[Supplied records — start]

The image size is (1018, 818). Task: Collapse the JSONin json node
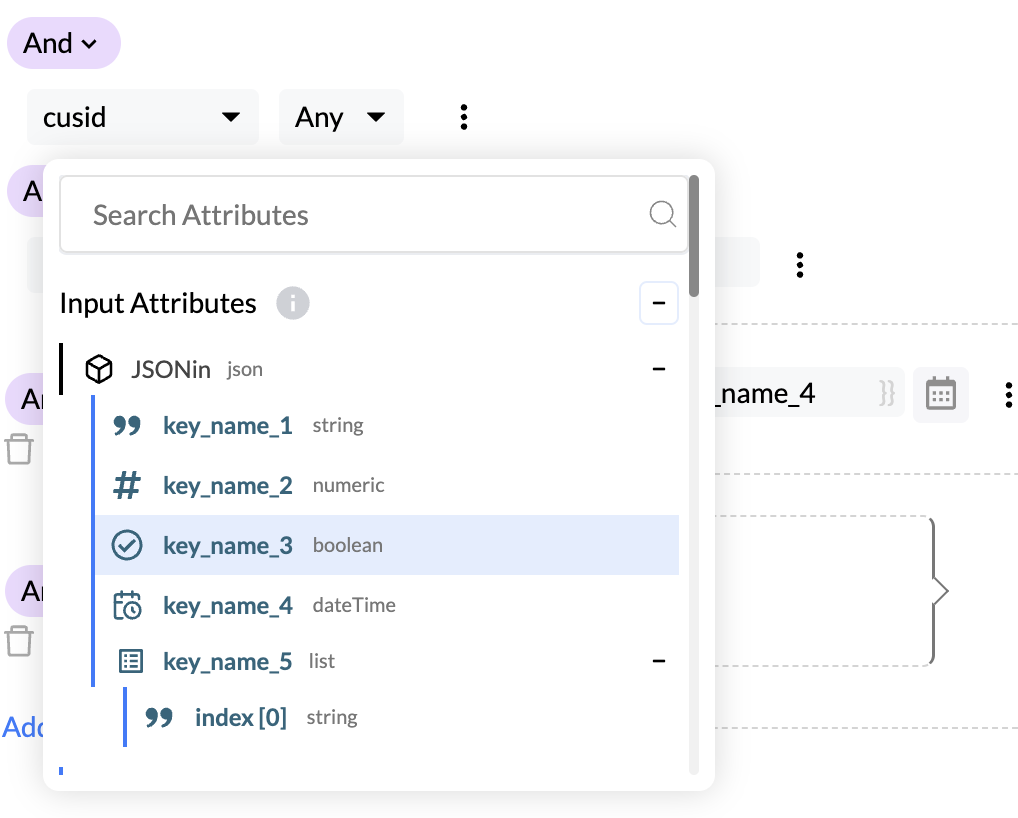point(658,370)
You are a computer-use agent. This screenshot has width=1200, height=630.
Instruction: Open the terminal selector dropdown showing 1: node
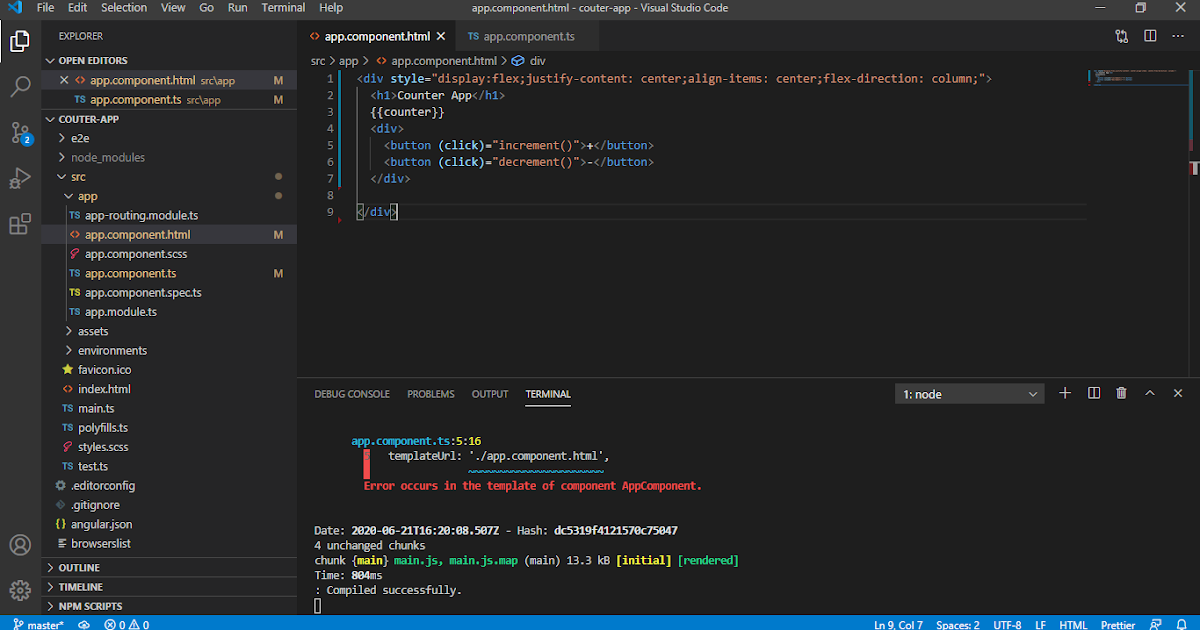[x=967, y=392]
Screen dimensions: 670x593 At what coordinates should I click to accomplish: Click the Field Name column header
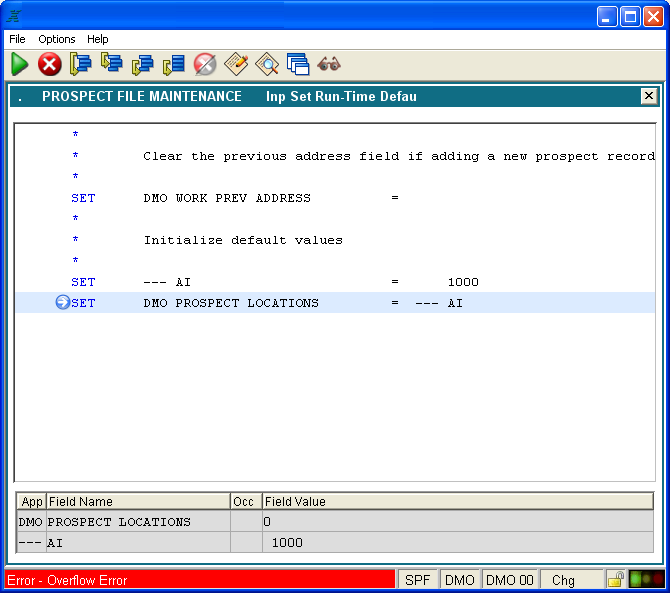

[Supplied records — finish]

What needs to be done: From the first line to the last, repeat the data above exactly and leave the pictures out.

Answer:
The image size is (1018, 818). Task: Collapse the JSONin json node
point(658,370)
You are a computer-use agent. This screenshot has width=1200, height=630.
Instruction: Open the terminal selector dropdown showing 1: node
[x=967, y=392]
Screen dimensions: 670x593 At what coordinates should I click to accomplish: Click the Field Name column header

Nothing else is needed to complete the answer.